と言い、否定するミリアとルカが恥ずかしがっているのだろうと温かい目で見てくる始末。


「良い奴らなんだけどよお、居た堪れねえ」



「別の街に移動しますか?」

「今晩は作戦会議だな」




 移動先を決めたミリア達は仕事終わりのソフィアをこっそり捕まえて食事に誘った。


「そう、それは大変だったわね。うちの冒険者達はみんな調子に乗ると止まらなくなるのよね」

 そう言いながらソフィアも笑っている。


「それだけミリアちゃん達やルカがみんなから愛されてるってことだけど、かかあ天下は(まだ早いわよねえ)」


「で、珍しい薬草があるエリッソンに行ってみようかって話になりまして」


「エリッソンねえ」

 さっきまで笑っていたソフィアが顔を少し顰めた。


「エリッソンはなんかあんのか?」

「覚えてない? ここのところ一気に賑わってきてるの。なんでも移り住んだ貴族がすごく裕福で珍しい物何かを・・と言うより何でもかんでも集めてるみたい」

「そういやあ、蒐集家がどうのって冒険者の誰かが言ってたよな」


「ええ、それで何でも持ってけばお金になるって商人や冒険者が集まってるって」


「じゃあ、別のとこにするか。有象無象が集まってるとなると碌な事にはならねえな」


 その貴族がどんなものに興味を示しているのかは分からないが、ハーフエルフのカノンを連れて行くのは危険かもしれない。
 殆どの人間にとってエルフやハーフエルフは希少価値の高い物扱いなのだ。


「だったらエリッソンは避けてその北にあるカリーニンに行こう。
あそこならせいぜい狐や狸が出るくらいで魔物も大したことないしな」

 目を瞑ってぼんやりしていたヴァンの耳がピクリと動いた。


「カリーニンは冒険者ギルドも小さいし商業ギルドはないくらいだものね」



 冒険者達にはソフィアから伝言してもらい出発は明日の朝、十日程度かけてのんびり行く事に決めた。

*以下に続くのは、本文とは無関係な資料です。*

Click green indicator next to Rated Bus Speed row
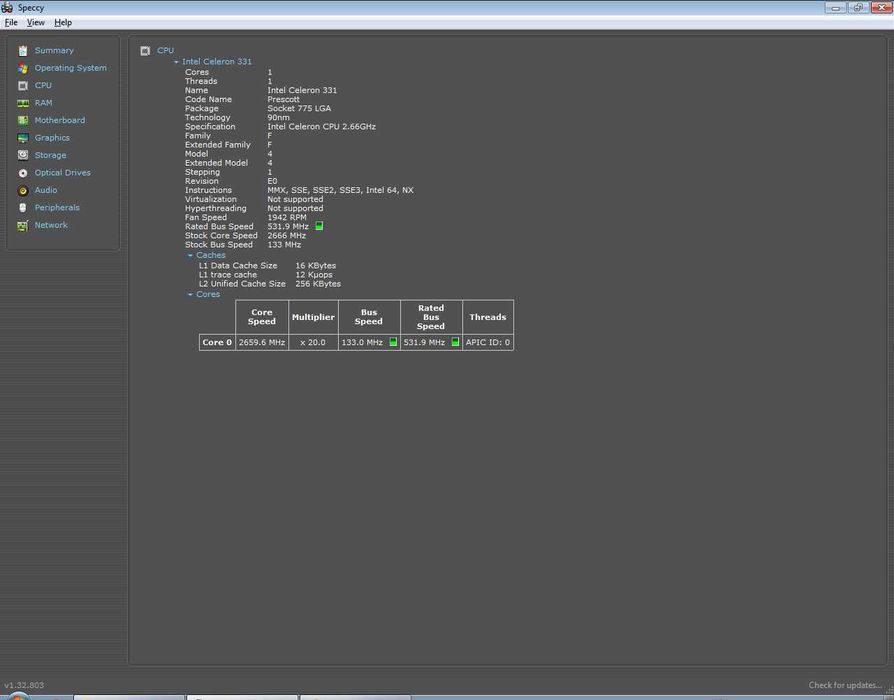tap(319, 226)
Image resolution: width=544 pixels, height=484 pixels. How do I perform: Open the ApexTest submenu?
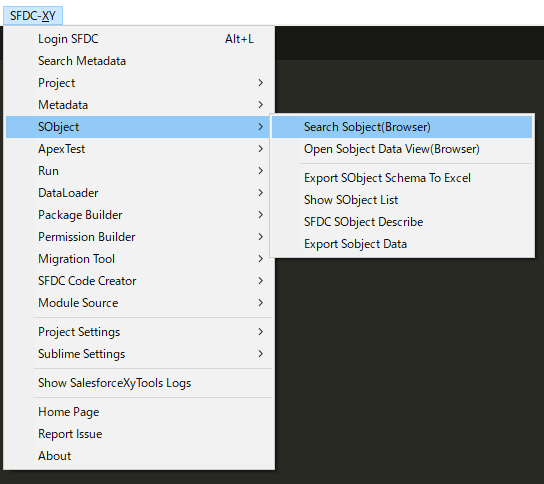point(139,149)
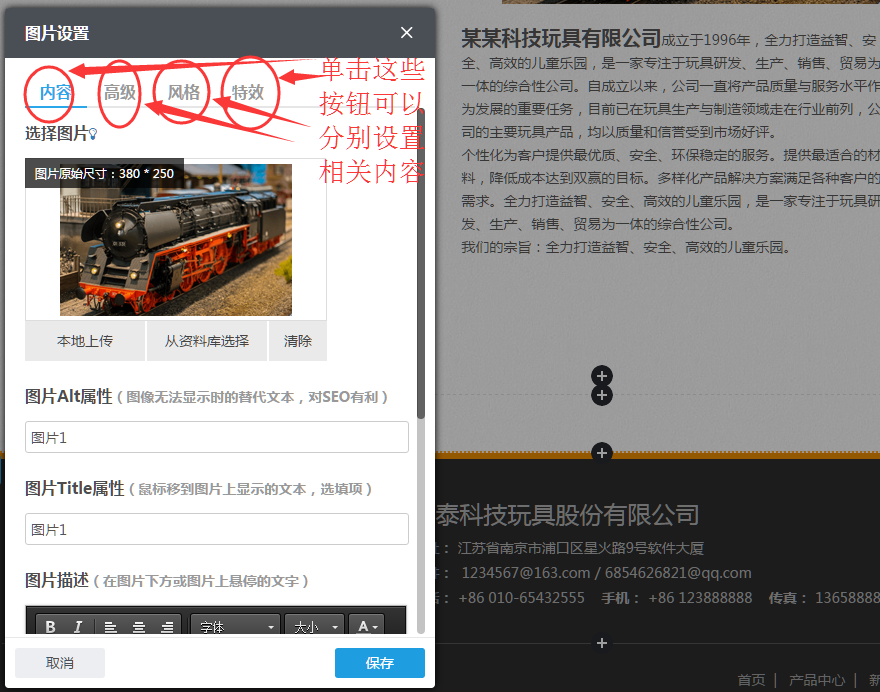This screenshot has height=692, width=880.
Task: Select the align left icon
Action: coord(110,627)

「今のままだと連絡しにくいから行く前にパーティー名を決めていってね」

「パーティー名かぁ、悩んでるんですよね」


「ディエチミーラはどういう意味なの?」

「ミリアを別の国の言葉にしたって聞きました」

「ウォーカーか・・しかねえよな」



「えっと、ジェルソミーノは?」

 ルカとカノンの顔色を伺いながらミリアが提案した。


「どういう意味?」

 言葉の響きが綺麗だとソフィアとカノンが目を輝かせた。

「みんなの名前から一文字ずつ取ると《ミルリカ》 これはジャスミンの事なんです」

「分かった! ジェルソミーノもジャスミンなのね。すごい素敵」

 カノンが嬉しそうに両手を握りしめた。


「良いんじゃない? よくあるとかそんなのよりずっと良いわ」

「ソフィア、何気に俺を貶すのうめえな」


「もしかしてルカさんのパーティー名? カッコいいです」

「まあな、ミリアやカノンには似合わねえし。ジャスミンなら断るがジェルソミーノならいけるか」


「では、明日朝一番で登録します。Sランクパーティーの薬草採取専門ジェルソミーノね」

「途中は余計だぜ」

 みんなで大爆笑して店の注目を集めた。




 朝日が登りはじめた頃、ミリア達は駅馬車に乗り込みハーミットを出発した。

 新しい街で宿に泊まり街をぶらぶらと散策、野宿の時にはヴァンとミリアが水の掛け合いバトル。

『しつこい、いい加減にせい!』

「だったら大人しくお風呂に入る?」

『兄者、手伝うぞ』

『よせ、来るな』

 ヨルムガンドがミリアの加勢をする気満々で近づいてくる。


 初めは緊張していたカノンも次第に笑みが溢れはじめ、店を覗いては喜び宿のベッドには必ず大ジャンプする。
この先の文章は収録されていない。